Une exposition en deux temps





Une exposition en deux temps


1

Midi.
Dans le silence du sous-bois, un homme recouvre de terre le cercueil du père. Puis il s’écarte. Debout, immobiles, Nathan, Édith et Alex. Plus loin, Pierre et Julienne. Légèrement en retrait, Élisa. Nathan sort un papier de sa poche, et lit à haute voix.
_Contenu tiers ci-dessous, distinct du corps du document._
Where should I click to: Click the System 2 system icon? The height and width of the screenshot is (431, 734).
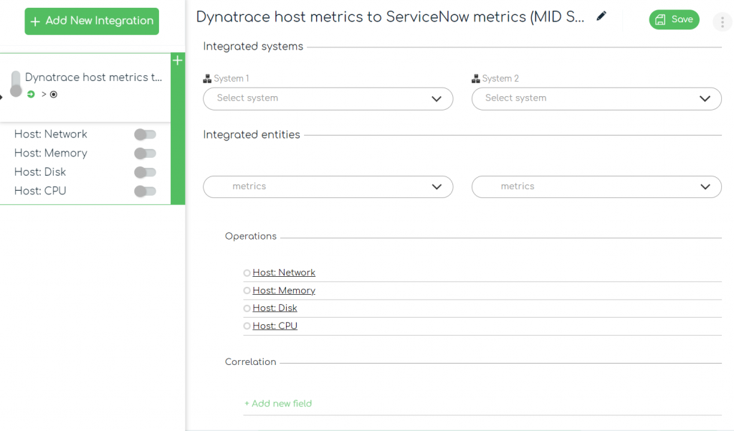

NATHAN. – « Lorsque ma mère est morte, j’avais six ans. Elle montait l’escalier avec sa valise et je me souviens de la valise qui dérape sur les dalles de pierre. Lorsque mon père a
disparu, j’avais onze ans et c’était la guerre… Je me trouvais seul au monde, si seul et si soudain éveillé que le Diable me
visita… Je l’accueillis comme un renfort stratégique, un rempart de château fort où je m’éclipsais à l’abri des meurtrières1. De ce jour, et pour l’éternité, je sortis en vie, de la tête aux pieds bordé d’épines, impeccable et glacé. À mon fils imaginaire, j’ai donné pour nom Nathan. Pour toi Nathan, mon prodigieux éclat, fasse le ciel que je ne meure pas trop tôt. Simon Weinberg, 1928. » Papa avait 20 ans. Noir.


2

Une terrasse. De plain-pied avec la maison. Une table. Des chaises de jardin. Alex et Nathan, debout. […]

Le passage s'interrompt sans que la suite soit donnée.